‘In Other Words’ from the British Centre for Literary Translation

I’m a big fan of the good people at the British Centre for Literary Translation, the hub of all things concerning literary translation back in the UK, so I was intrigued to hear about their twice-yearly journal In Other Words.  Recently, I was lucky enough to be sent a PDF of the latest edition after a discussion on Twitter – particularly so as I was actually name-checked in one of the articles 😉

The journal runs to about 100 pages of articles on literary translation, with the submissions covering a variety of topics.  The main focus of the latest edition is on the effects of the digital age, with a piece by translation doyenne Anthea Bell on how she has kept up to date with technology throughout her long and distinguished career.  Another interesting article looked at the concept of video game ‘localisation’, where the translators have to deal with issues not only of language but also of visuals and sound (and usually on a rather tight schedule).
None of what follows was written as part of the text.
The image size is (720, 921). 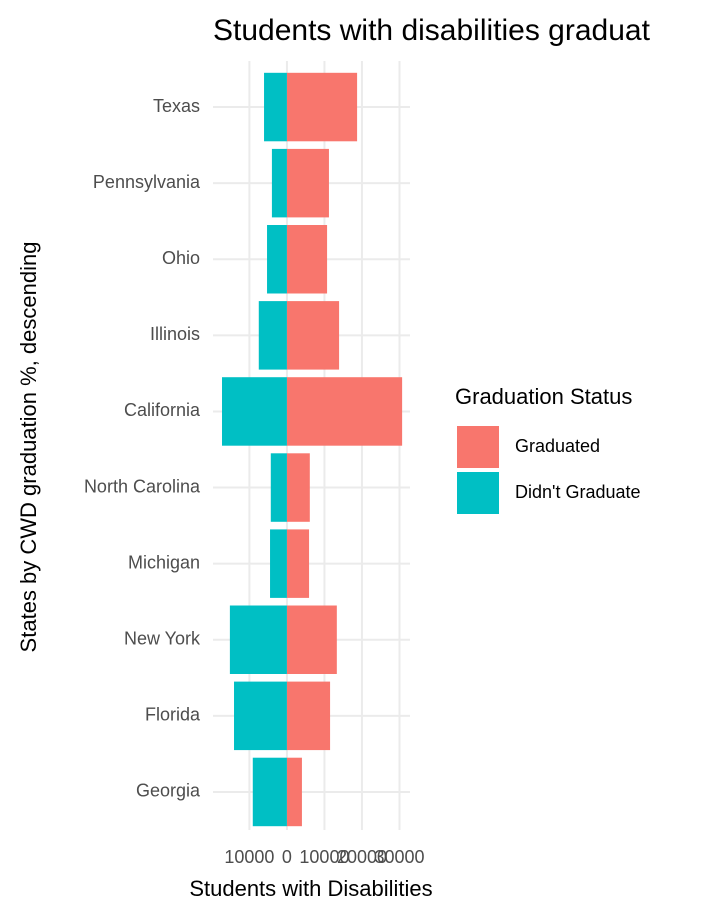 I want to click on y-axis-label: States by CWD graduation %, descending, so click(x=28, y=448).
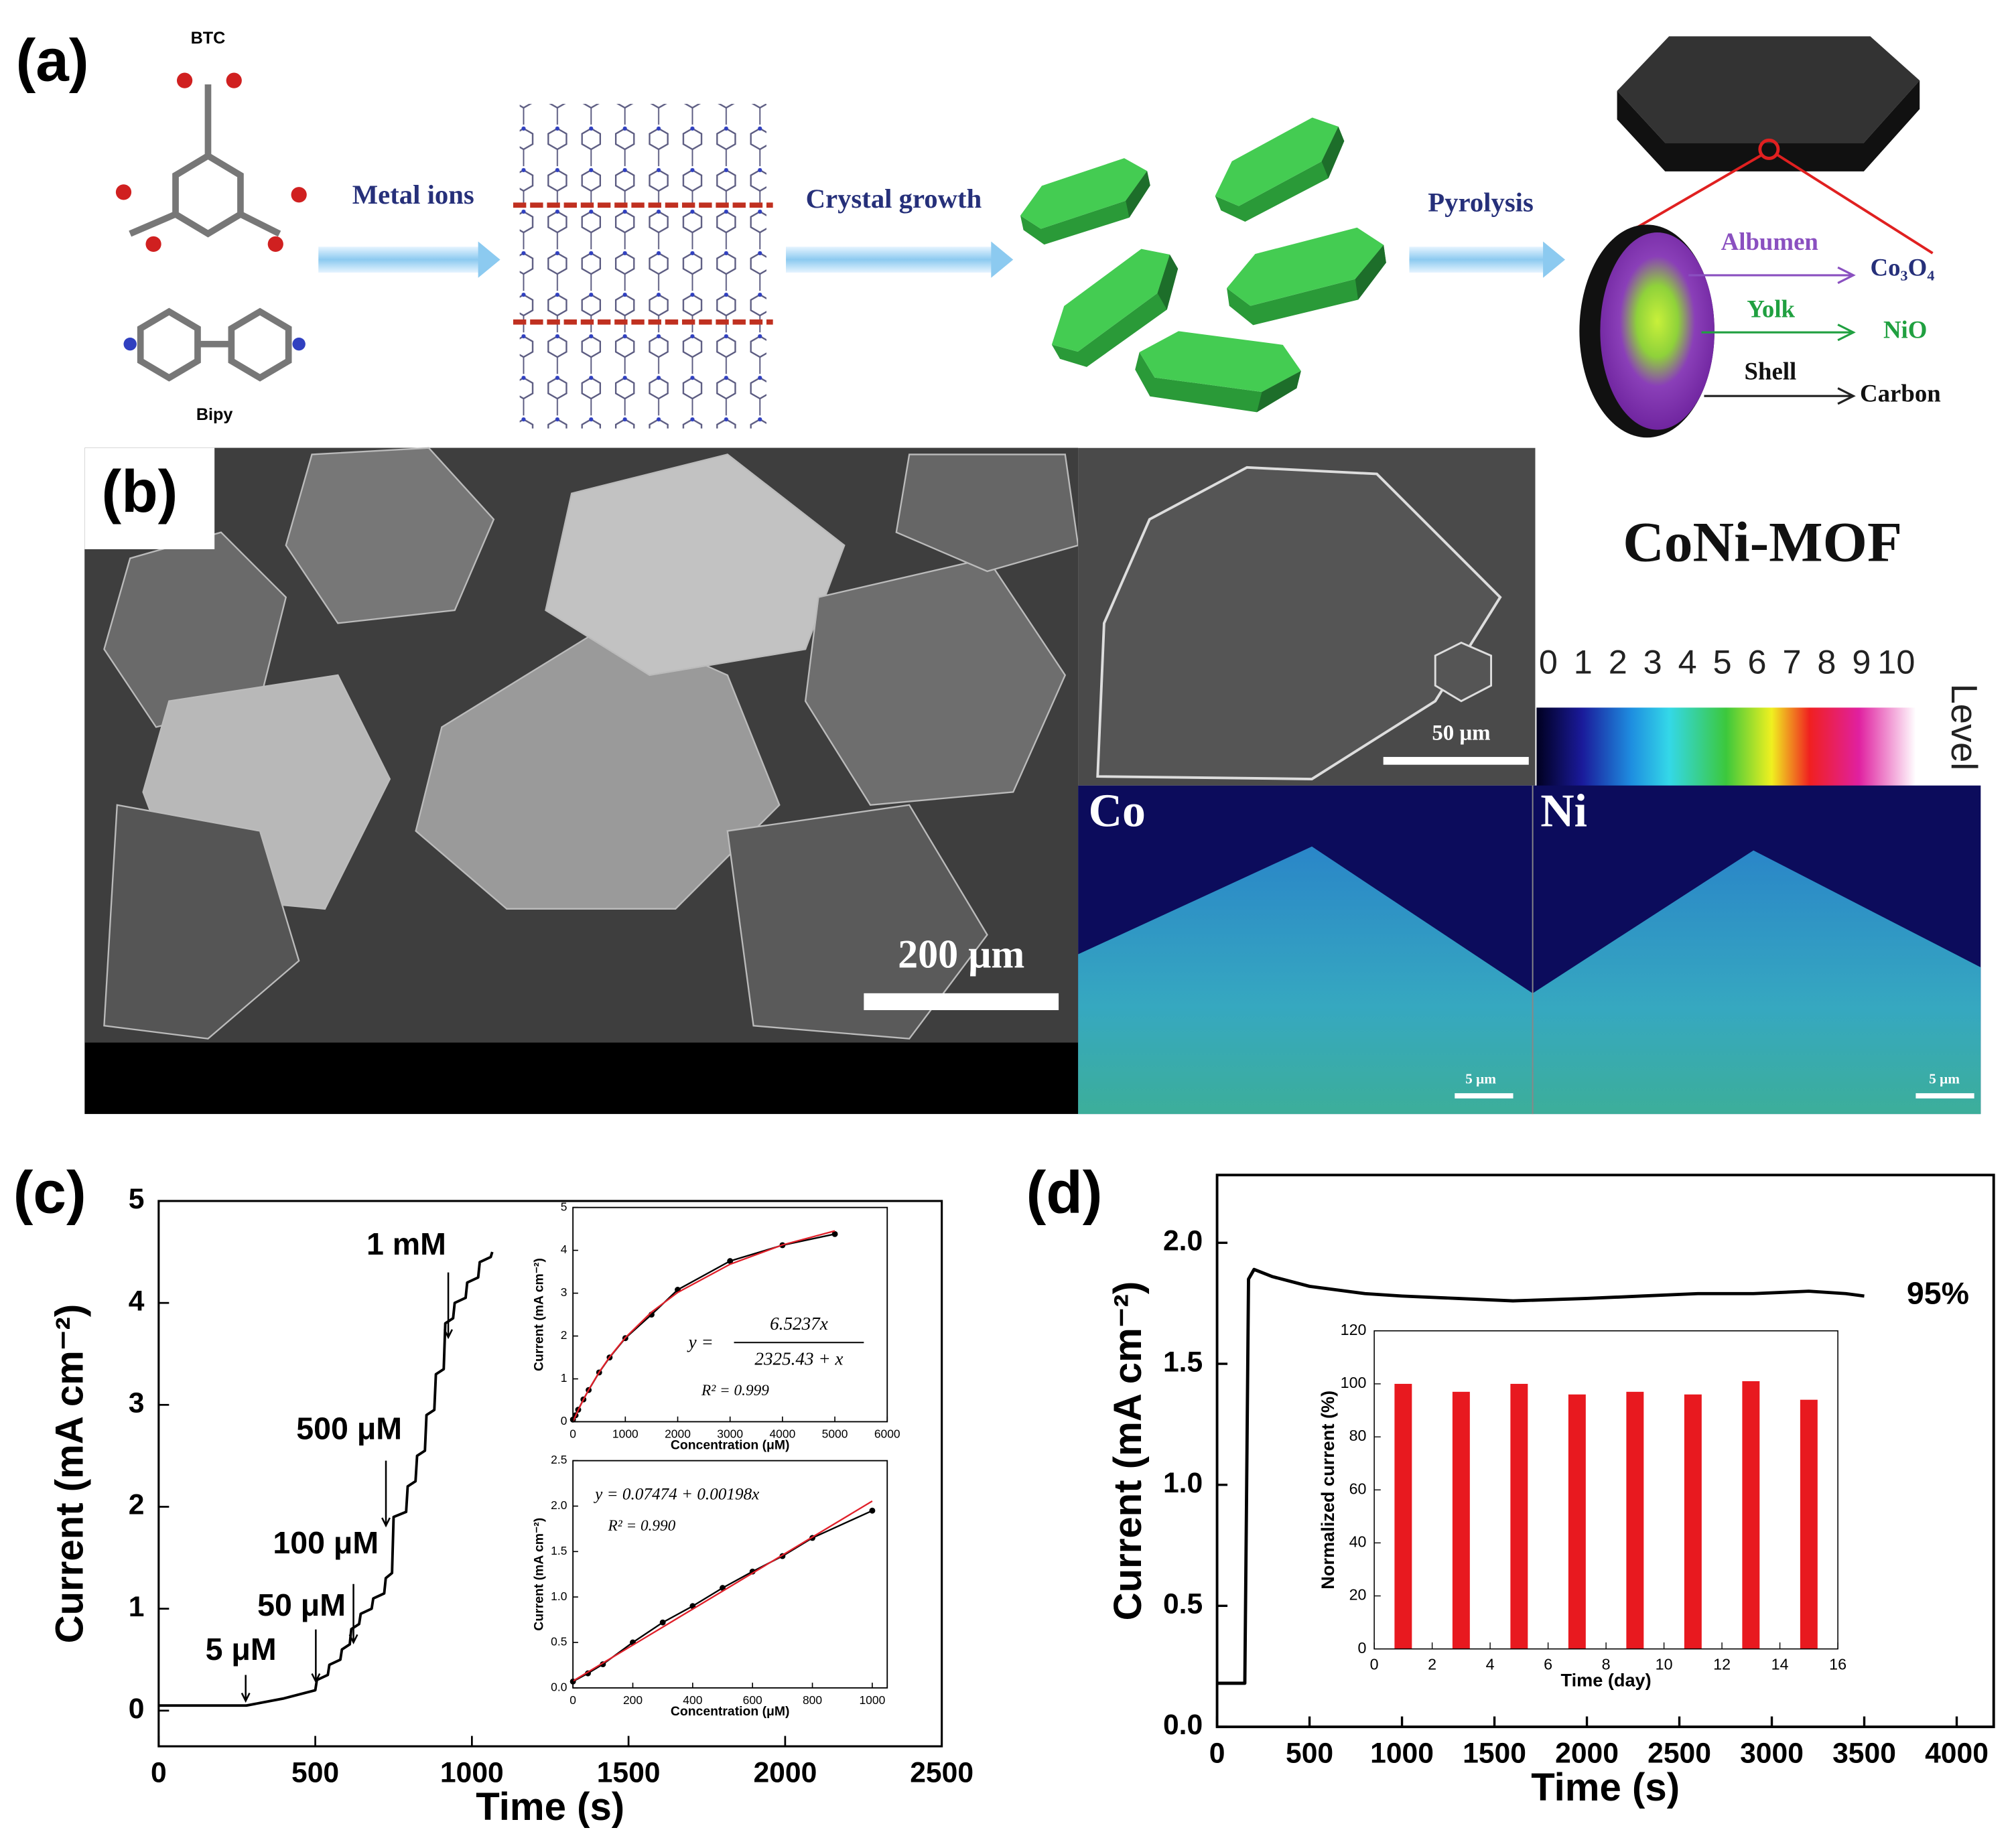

There are many areas covered outside the digital focus.  As well as a round-up of conference events and a description of what some translators are doing inside British schools, there’s an intriguing look at a close reading of some translation (from Finnish!) and a lovely piece by Roland Glasser in which (lucky man) he describes his experiences of a translation residency near Zurich…

A couple of familiar names popped up as contributors.  Peirene Press’ Meike Ziervogel looked at Joseph Conrad’s Heart of Darkness, focusing on the influence Conrad’s linguistic background had on the book, and Esther Allen’s article was a plea to reviewers to engage more with the work of the translator when looking at translated fiction (which isn’t quite as easy as she makes it sound…).

My main reason for reading, though, was the article written by Robert Burdock (AKA the creator of Rob Around Books).  His piece explained the evolution of his career as a ‘literary evangelist’ and was a stirring call to arms to all involved in bringing fiction in translation to the notice of the wider public.  It was nice of him to acknowledge others fighting the good fight, and Stu, Lizzy and myself were all mentioned in dispatches 😉

I’d have to agree with his main point as it really is good to feel part of a community (I’ve heard of – and tweeted with – a surprising number of the people mentioned in the journal).  Like Rob, I find that it’s easy to feel a little isolated at times; living on the far-flung outer-eastern suburbs of Melbourne, I’m probably more isolated than most from the centres of the translated fiction world.  I do like to get involved with these things, though, whether in Norwich/London (the British side of the Atlantic) or Rochester/New York/San Francisco (across the pond), so it’s good to hear from all the names I see mentioned so frequently 🙂

If you’re interested in the field, you could do a lot worse than have a look at In Other Words.  There’s something for everyone, whether you’re a writer, translator, agent or reader.  And let’s face it – in a world of Dan Browns and Tom Clancys, we need as much support as we can get 😉

4 thoughts on “‘In Other Words’ from the British Centre for Literary Translation

  1. Great to know this journal exists and that you found so many from the community within! It's so beneficial to have contact with others who have similar interests to increase our awareness of what's out there and to inspire publishers to continue to bring new titles tot he English speaking world, wouldn't it be great if one day, it would be normal to find in ordinary bookshops on the front tables, literature from around the world. If that were the case, many readers would not need to be so nationalistic, whether by intention or by default because of what is constantly put on show.